» AIM OF THE TASK:
The entries below should be transcribed in their entirety, exactly as written.

» DATA SUPPLIED:
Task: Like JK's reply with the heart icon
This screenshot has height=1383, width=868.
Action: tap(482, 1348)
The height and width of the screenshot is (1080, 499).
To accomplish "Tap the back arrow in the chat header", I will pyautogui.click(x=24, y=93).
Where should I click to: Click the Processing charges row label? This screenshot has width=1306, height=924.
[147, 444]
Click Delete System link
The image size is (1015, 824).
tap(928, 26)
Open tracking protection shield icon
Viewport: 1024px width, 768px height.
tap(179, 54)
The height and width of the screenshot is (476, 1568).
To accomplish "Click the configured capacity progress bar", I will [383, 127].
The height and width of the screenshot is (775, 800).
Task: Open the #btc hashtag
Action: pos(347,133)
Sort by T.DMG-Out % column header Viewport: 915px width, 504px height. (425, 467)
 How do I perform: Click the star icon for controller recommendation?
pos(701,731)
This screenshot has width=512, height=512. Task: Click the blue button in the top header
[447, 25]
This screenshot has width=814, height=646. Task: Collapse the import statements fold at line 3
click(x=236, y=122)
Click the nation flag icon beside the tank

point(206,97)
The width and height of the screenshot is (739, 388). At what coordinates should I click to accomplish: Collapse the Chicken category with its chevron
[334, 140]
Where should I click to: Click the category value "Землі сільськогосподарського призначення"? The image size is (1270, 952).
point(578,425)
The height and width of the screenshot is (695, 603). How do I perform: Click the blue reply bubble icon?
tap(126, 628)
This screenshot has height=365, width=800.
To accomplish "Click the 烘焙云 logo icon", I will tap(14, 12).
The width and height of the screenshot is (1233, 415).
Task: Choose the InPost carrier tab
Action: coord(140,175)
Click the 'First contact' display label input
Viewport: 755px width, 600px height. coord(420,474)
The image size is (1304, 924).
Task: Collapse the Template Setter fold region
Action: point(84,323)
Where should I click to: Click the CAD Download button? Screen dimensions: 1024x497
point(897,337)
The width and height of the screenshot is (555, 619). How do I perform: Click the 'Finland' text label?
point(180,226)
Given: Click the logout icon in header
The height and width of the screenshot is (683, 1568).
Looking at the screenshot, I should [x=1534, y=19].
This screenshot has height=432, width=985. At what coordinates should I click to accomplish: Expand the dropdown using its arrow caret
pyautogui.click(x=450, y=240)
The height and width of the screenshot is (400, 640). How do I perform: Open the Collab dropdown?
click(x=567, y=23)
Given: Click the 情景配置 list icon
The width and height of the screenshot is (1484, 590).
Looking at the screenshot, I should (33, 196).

» ANSWER:
Task: Like JK's reply with the heart icon
This screenshot has height=1383, width=868.
Action: tap(482, 1348)
The height and width of the screenshot is (1080, 499).
To accomplish "Tap the back arrow in the chat header", I will pyautogui.click(x=24, y=93).
Where should I click to: Click the Processing charges row label? This screenshot has width=1306, height=924.
[147, 444]
Click Delete System link
The image size is (1015, 824).
tap(928, 26)
Open tracking protection shield icon
Viewport: 1024px width, 768px height.
tap(179, 54)
The height and width of the screenshot is (476, 1568).
To accomplish "Click the configured capacity progress bar", I will [383, 127].
The height and width of the screenshot is (775, 800).
Task: Open the #btc hashtag
Action: pos(347,133)
Sort by T.DMG-Out % column header Viewport: 915px width, 504px height. (425, 467)
 How do I perform: Click the star icon for controller recommendation?
pos(701,731)
This screenshot has width=512, height=512. Task: Click the blue button in the top header
[447, 25]
This screenshot has width=814, height=646. Task: Collapse the import statements fold at line 3
click(x=236, y=122)
Click the nation flag icon beside the tank

point(206,97)
The width and height of the screenshot is (739, 388). At what coordinates should I click to accomplish: Collapse the Chicken category with its chevron
[334, 140]
Where should I click to: Click the category value "Землі сільськогосподарського призначення"? The image size is (1270, 952).
point(578,425)
The height and width of the screenshot is (695, 603). How do I perform: Click the blue reply bubble icon?
tap(126, 628)
This screenshot has height=365, width=800.
To accomplish "Click the 烘焙云 logo icon", I will tap(14, 12).
The width and height of the screenshot is (1233, 415).
Task: Choose the InPost carrier tab
Action: coord(140,175)
Click the 'First contact' display label input
Viewport: 755px width, 600px height. coord(420,474)
The image size is (1304, 924).
Task: Collapse the Template Setter fold region
Action: point(84,323)
Where should I click to: Click the CAD Download button? Screen dimensions: 1024x497
point(897,337)
The width and height of the screenshot is (555, 619). How do I perform: Click the 'Finland' text label?
point(180,226)
Given: Click the logout icon in header
The height and width of the screenshot is (683, 1568).
Looking at the screenshot, I should [x=1534, y=19].
This screenshot has height=432, width=985. At what coordinates should I click to accomplish: Expand the dropdown using its arrow caret
pyautogui.click(x=450, y=240)
The height and width of the screenshot is (400, 640). How do I perform: Open the Collab dropdown?
click(x=567, y=23)
Given: Click the 情景配置 list icon
The width and height of the screenshot is (1484, 590).
Looking at the screenshot, I should (33, 196).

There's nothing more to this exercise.